We recently published a list of 12 Best Performing Cheap Stocks in 2024. In this article, we are going to take a look at where Banco BBVA Argentina S.A. (NYSE:BBAR) stands against other best performing cheap stocks in 2024.
As we step into the final quarter of 2024, the financial markets continue to navigate a complex terrain shaped by a mix of optimism and uncertainty. The latest jobs report for September came in stronger than expected, signaling resilience in the U.S. labor market and leading many investors to reassess their expectations regarding the Federal Reserve’s monetary policy. This report has led traders to largely eliminate the possibility of a more significant rate cut, now forecasting an 87% chance of a quarter-point reduction in the near future. Despite these concerns, analysts are generally optimistic about the broader market’s prospects as we head towards year-end, thanks to promising earnings growth and stabilizing economic indicators.
Goldman Sachs, one of the leading voices on Wall Street, recently revised its target for a major stock market index upward, projecting that the index will reach 6,000 by the end of 2024. This forecast implies a 4.3% upside from current levels and reflects the bank’s confidence in sustained earnings growth throughout the remainder of the year.
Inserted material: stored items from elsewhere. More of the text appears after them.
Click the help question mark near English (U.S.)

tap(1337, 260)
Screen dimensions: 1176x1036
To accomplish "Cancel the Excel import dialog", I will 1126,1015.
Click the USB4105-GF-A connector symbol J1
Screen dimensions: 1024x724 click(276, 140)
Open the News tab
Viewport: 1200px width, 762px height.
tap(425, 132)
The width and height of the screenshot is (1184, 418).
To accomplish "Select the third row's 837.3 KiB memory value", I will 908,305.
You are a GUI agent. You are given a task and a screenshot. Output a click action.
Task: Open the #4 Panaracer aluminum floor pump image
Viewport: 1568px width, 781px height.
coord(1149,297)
The bank also sees a longer-term target of 6,300 for the index, which would represent a 9.5% gain over the next 12 months. Chief U.S. equity strategist David Kostin noted that despite near-term volatility, factors like a recovery in the semiconductor cycle and easing cost pressures are likely to boost margins across multiple sectors. Such bullish sentiment suggests that investors looking for value opportunities might find them in underperforming but fundamentally sound sectors.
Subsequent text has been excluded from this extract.